WORK INSTRUCTION » Nothing in the entries may be dropped: restate them word for word.

(Items from a data source)
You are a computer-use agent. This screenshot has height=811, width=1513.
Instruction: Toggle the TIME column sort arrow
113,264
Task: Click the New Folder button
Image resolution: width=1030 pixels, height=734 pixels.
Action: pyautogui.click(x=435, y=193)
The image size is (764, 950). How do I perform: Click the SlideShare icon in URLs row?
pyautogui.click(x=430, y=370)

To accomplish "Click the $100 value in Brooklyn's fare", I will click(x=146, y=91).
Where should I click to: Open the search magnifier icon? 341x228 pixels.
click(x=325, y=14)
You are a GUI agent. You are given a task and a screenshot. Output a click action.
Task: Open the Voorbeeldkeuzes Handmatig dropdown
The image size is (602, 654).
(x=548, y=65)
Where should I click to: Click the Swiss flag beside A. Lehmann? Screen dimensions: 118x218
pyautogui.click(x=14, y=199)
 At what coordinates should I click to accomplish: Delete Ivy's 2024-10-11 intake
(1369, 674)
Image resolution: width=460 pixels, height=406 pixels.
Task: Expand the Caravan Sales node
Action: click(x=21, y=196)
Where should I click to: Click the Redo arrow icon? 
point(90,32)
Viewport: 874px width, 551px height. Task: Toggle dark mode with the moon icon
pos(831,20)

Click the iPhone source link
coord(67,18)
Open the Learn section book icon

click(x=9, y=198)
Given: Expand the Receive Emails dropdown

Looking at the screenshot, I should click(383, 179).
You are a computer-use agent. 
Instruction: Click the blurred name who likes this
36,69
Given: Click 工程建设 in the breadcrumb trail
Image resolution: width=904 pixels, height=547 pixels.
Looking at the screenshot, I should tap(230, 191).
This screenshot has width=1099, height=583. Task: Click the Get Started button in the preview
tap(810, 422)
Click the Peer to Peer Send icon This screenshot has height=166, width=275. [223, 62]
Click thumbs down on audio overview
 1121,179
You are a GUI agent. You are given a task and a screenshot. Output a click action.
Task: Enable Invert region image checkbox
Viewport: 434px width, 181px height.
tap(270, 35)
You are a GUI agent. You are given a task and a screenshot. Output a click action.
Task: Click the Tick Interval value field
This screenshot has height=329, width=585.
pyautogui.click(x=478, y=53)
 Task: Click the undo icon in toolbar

REPLY TO THE TASK »
You are a computer-use agent. This screenshot has height=811, width=1513.
Instruction: Toggle the TIME column sort arrow
113,264
Task: Click the New Folder button
Image resolution: width=1030 pixels, height=734 pixels.
Action: pyautogui.click(x=435, y=193)
The image size is (764, 950). How do I perform: Click the SlideShare icon in URLs row?
pyautogui.click(x=430, y=370)

To accomplish "Click the $100 value in Brooklyn's fare", I will click(x=146, y=91).
Where should I click to: Open the search magnifier icon? 341x228 pixels.
click(x=325, y=14)
You are a GUI agent. You are given a task and a screenshot. Output a click action.
Task: Open the Voorbeeldkeuzes Handmatig dropdown
The image size is (602, 654).
(x=548, y=65)
Where should I click to: Click the Swiss flag beside A. Lehmann? Screen dimensions: 118x218
pyautogui.click(x=14, y=199)
 At what coordinates should I click to accomplish: Delete Ivy's 2024-10-11 intake
(1369, 674)
Image resolution: width=460 pixels, height=406 pixels.
Task: Expand the Caravan Sales node
Action: click(x=21, y=196)
Where should I click to: Click the Redo arrow icon? 
point(90,32)
Viewport: 874px width, 551px height. Task: Toggle dark mode with the moon icon
pos(831,20)

Click the iPhone source link
coord(67,18)
Open the Learn section book icon

click(x=9, y=198)
Given: Expand the Receive Emails dropdown

Looking at the screenshot, I should click(383, 179).
You are a computer-use agent. 
Instruction: Click the blurred name who likes this
36,69
Given: Click 工程建设 in the breadcrumb trail
Image resolution: width=904 pixels, height=547 pixels.
Looking at the screenshot, I should tap(230, 191).
This screenshot has width=1099, height=583. Task: Click the Get Started button in the preview
tap(810, 422)
Click the Peer to Peer Send icon This screenshot has height=166, width=275. [223, 62]
Click thumbs down on audio overview
 1121,179
You are a GUI agent. You are given a task and a screenshot. Output a click action.
Task: Enable Invert region image checkbox
Viewport: 434px width, 181px height.
tap(270, 35)
You are a GUI agent. You are given a task and a screenshot. Output a click action.
Task: Click the Tick Interval value field
This screenshot has height=329, width=585.
pyautogui.click(x=478, y=53)
 Task: Click the undo icon in toolbar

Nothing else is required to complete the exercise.